His face screwed up in anger and he said, “I’m not sure I want anything from you anymore.”
He blew out the back exit into the alley, and it didn’t bode well for our relationship that the thing that irked me the most was that he left Spence and I alone to pack up once again.
Inhale.
Exhale.
Inhale.
Exhale.
“Does that really work for you?” I turned to find Cade leaning against the door. He was wearing a black button-down shirt with his sleeves rolled up to his elbows. You knew you were in bad shape when just the sight of a guy’s forearms distracted you. The week of not seeing him had done nothing to quell my attraction to him.
Bad news.
“Sometimes,” I said. “At the moment, it’s doing a fat lot of nothing.”

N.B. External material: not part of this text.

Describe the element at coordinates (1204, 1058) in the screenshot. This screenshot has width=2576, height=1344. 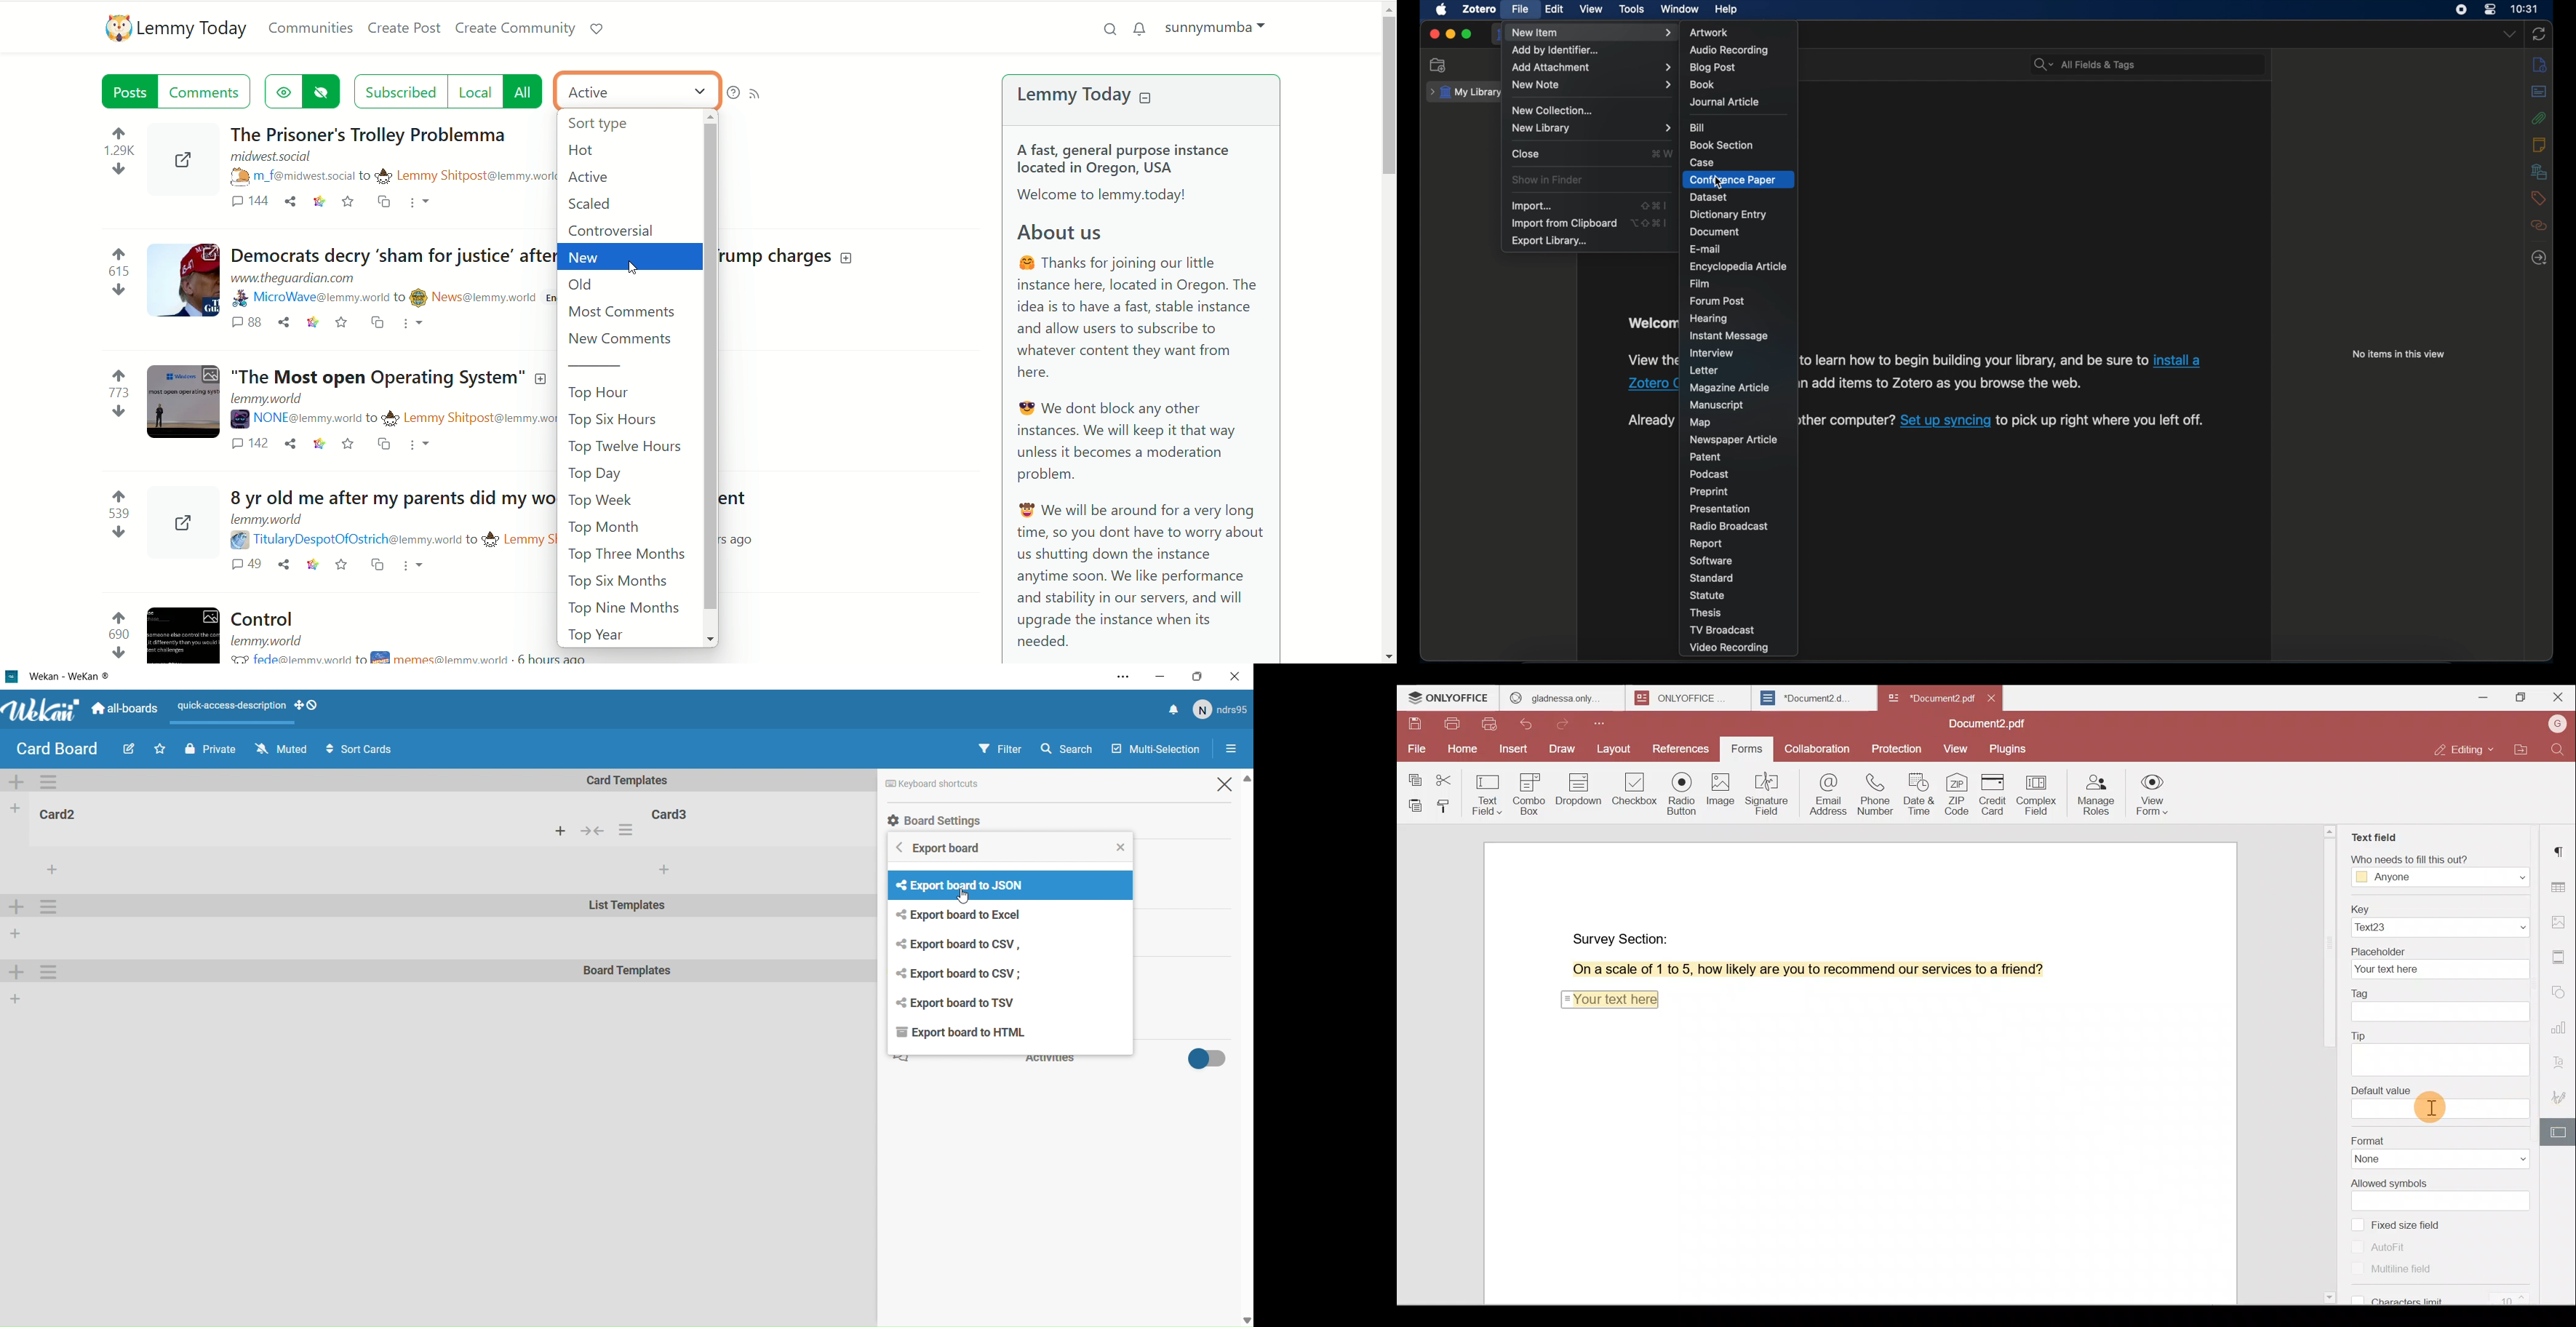
I see `toggle off` at that location.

One side of his mouth lifted up in a half-smile, and he asked, “Do you want me to leave?”
I wasn’t sure whether he had heard enough of the fight to know that it was about needing space or if he was just better at reading me. I wasn’t calm, not in the slightest, but I trusted him not to push.
“No, that’s okay. I’m okay.”
Inhale.
Exhale.
He pushed off the wall and stepped inside the room, closing the door behind him.
“I’m really glad I came,” he said.
I nodded, and because I was a glutton for punishment, I asked, “Where’s your friend?”
He laughed and ran a hand across his jaw. My hands tingled, and I pushed them behind my back, far away from him. He said, “She’s gone. Thank God. She wanted to leave in the middle. I didn’t. We agreed to go our separate ways.”
I took a seat on a beat-up old couch in the corner, and he sat a few feet away from me. I slid a little closer.
“I wouldn’t have been offended, you know. You could have left.”
“No, I couldn’t have.” His eyes dipped toward my legs just for a second, but I saw it. “I’m sure you hear this a lot, but you were amazing.”